New French Foreign Investments Screening Scheme

Dentons

France has established a foreign direct investment (“FDI”) screening regime under which any foreign investor (either from EU/EEA or outside of EU/EEA) who wants to invest in sensitive business sectors in France must obtain the FDI prior approval of the French Ministry of Economy and Finance (“Minefi”). Over the last years and even recently, the scope of the FDI regulation in France has been considerably broadened. For further information regarding the last French FDI screening regime modifications that entered into effect on April 1, 2020, please kindly refer to our previous client alert.

In the context of the COVID-19 pandemic and related economic crisis, the French government took further steps to ensure that the French companies weakened by the crisis do not become easy target for hostile takeover.
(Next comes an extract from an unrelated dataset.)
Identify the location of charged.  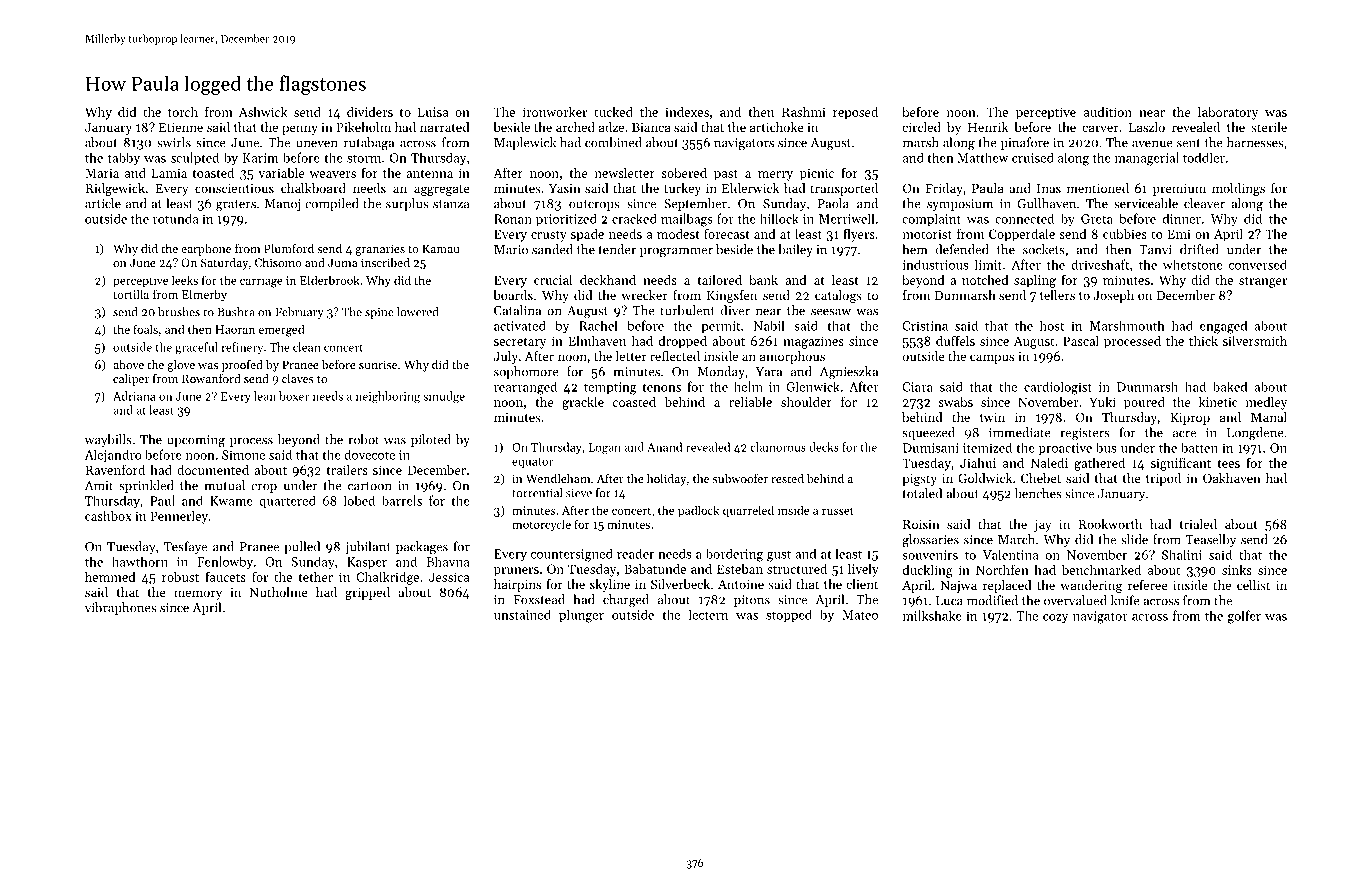
(626, 601).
The purpose of this “client alert” is to set out the key features of the new French FDI screening regime regulations that entered into force in the context of the COVID-19 pandemic.
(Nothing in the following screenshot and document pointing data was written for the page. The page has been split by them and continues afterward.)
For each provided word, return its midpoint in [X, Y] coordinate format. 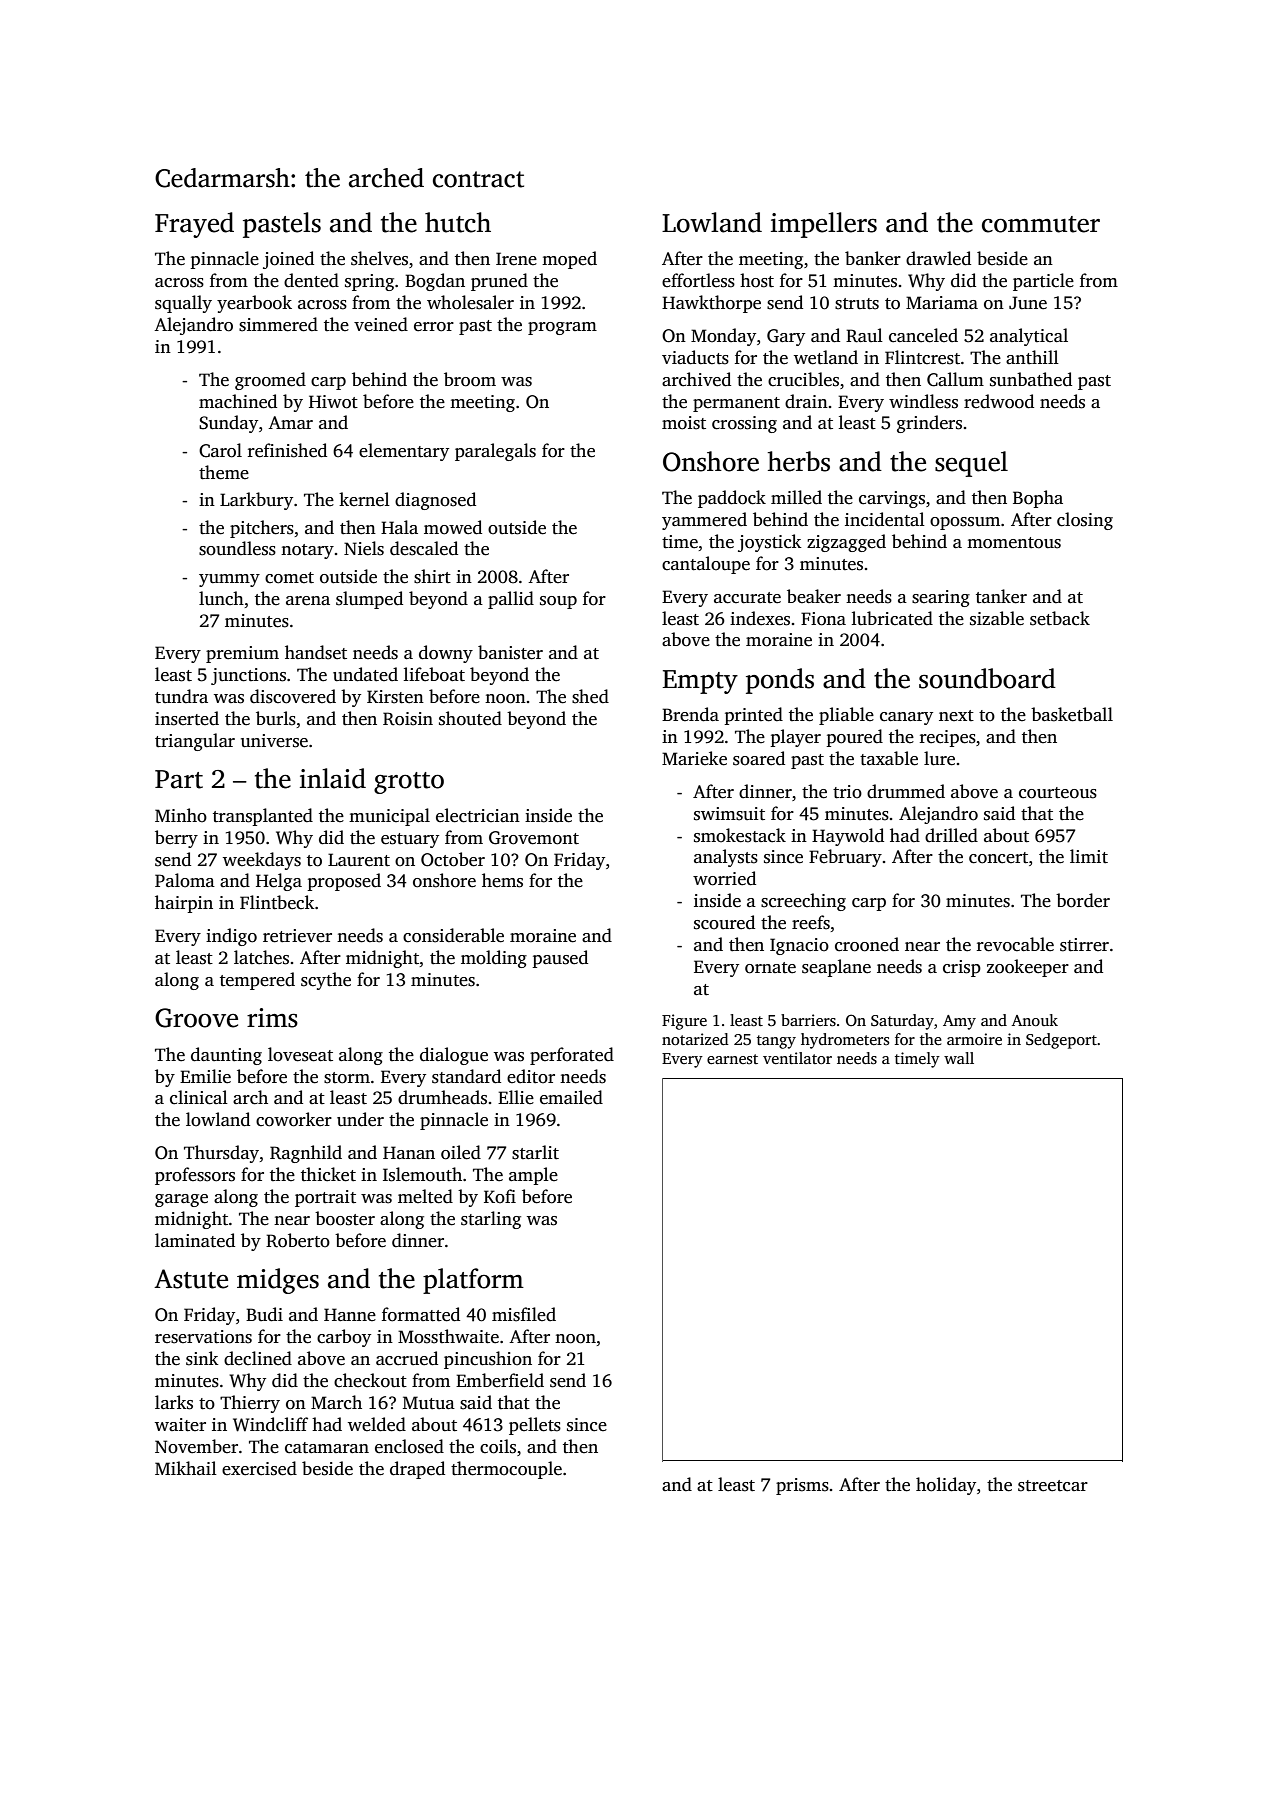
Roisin [408, 719]
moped [569, 260]
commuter [1041, 224]
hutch [458, 222]
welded [377, 1424]
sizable [997, 618]
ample [533, 1176]
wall [959, 1058]
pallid [511, 600]
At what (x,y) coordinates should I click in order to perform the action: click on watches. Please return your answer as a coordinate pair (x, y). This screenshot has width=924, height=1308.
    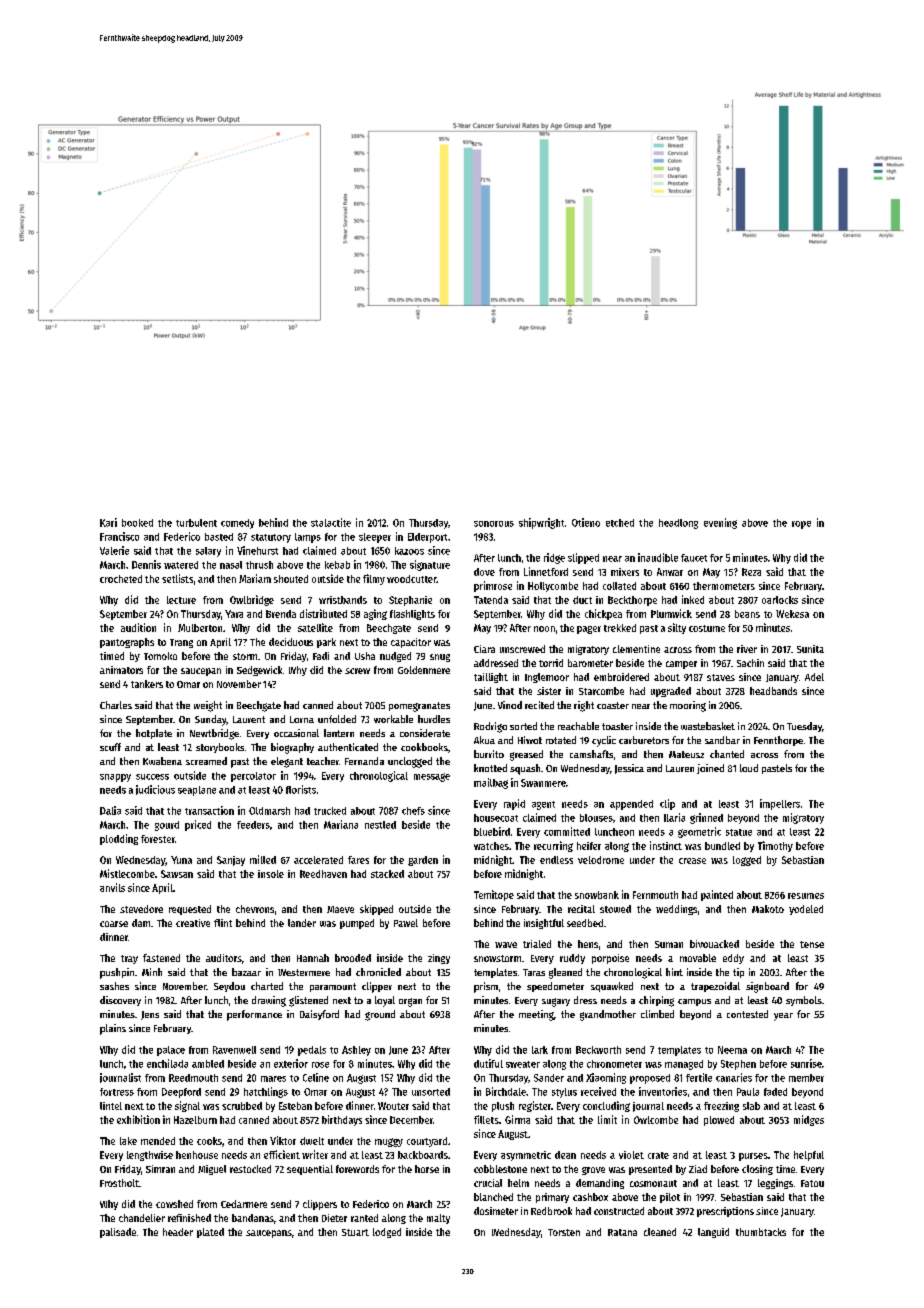
    Looking at the image, I should click on (491, 846).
Key Feature # 1 – Extension of the list of sensitive business sectors

Under the French FDI screening regime, approximately 20 business sectors are considered as sensitive: defense-and-security-related-sectors; activities essential to guarantee the supply of water, energy, gas and electricity as well as transportation network; AI; robotics; semiconductors; media and press activities; food safety; quantum technologies and energy storage, etc.

In the context of the COVID-19 pandemic situation, a new ministry order entered into force on April 27, 2020 (Arrêté du 27 avril 2020 relatif aux investissements étrangers en France) and extended the list of sensitive business sectors to "research and development activities relating to biotechnologies". That addition, together with another provision (i.e., activities when they concern infrastructures, goods or services essential to guarantee the protection of public health) was deemed to provide complete protection over the French health sector against hostile acquisition in the COVID-19 pandemic global context.
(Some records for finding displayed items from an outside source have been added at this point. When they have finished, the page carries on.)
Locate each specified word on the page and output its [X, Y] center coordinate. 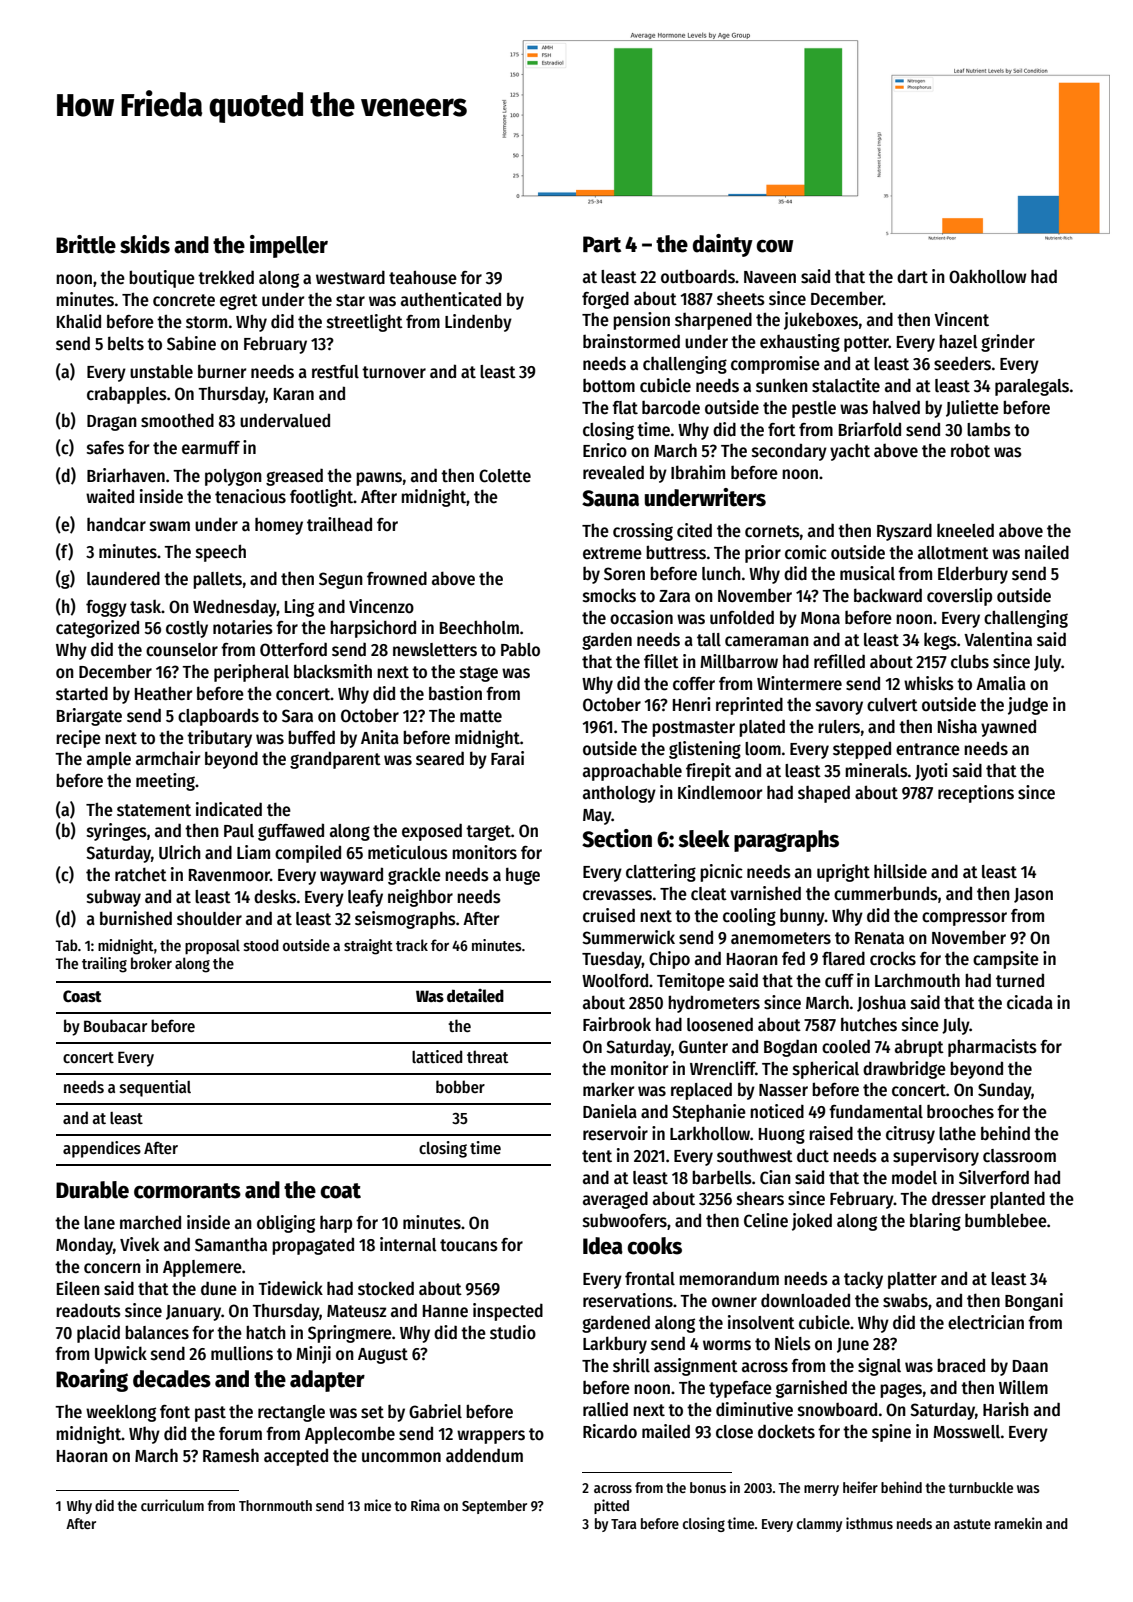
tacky [863, 1280]
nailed [1047, 552]
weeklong [121, 1413]
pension [641, 321]
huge [523, 876]
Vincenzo [381, 606]
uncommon [401, 1457]
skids [145, 244]
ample [109, 760]
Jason [1033, 895]
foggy [106, 608]
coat [340, 1191]
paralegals [1032, 387]
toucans [469, 1245]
Key Feature #2 – Lowering the FDI screening regime threshold to 10% participation interest in French listed company

A new decree and ministry order dated July 22, 2020 (Décret et Arrêté du 22 Juillet 2020 relatif à l'abaissement temporaire du seuil de contrôle des investissements étrangers dans les sociétés françaises dont les actions sont admises aux négociations sur un marché réglementé) and effective as from August 5, 2020, lower the FDI screening threshold to 10% participation interest (in terms of voting rights) in French listed company for non EU/EEA foreign investors only acting alone or in concert. This is deemed to be only a temporary protection up to December 31, 2020, to prevent hostile or opportunistic acquisition in the context of the financial crises caused by the COVID-19 pandemic situation.

An ad hoc screening procedure has been set up by the Minefi in order not to jam the exchanges on the French stock exchange market. Therefore, a foreign investor is exempted from filing a foreign investment prior approval application with the Minefi in the connection with its contemplated acquisition of 10% participation interest in a French listed company provided that the foreign investor sent a prior notification to the Minefi which was not opposed by the Minefi within 10 business days of the notification receipt.

Such notification must contain information regarding their actual participation interest into the French listed target company (shares, securities giving access to shares, voting rights etc.) as well as the usual information contained in the statement of intent any investor must file with the French stock-exchange authority (Autorité des marches financiers): investment financing, whether the investor is acting alone or in concert, whether the investor plans to cease or continue its purchases, whether the acquirer intends to take control of the company, the strategy the investor intends to pursue in relation to the target company, etc.

DISCLAIMER: Because of the generality of this update, the information provided herein may not be applicable in all situations and should not be acted upon without specific legal advice based on particular situations.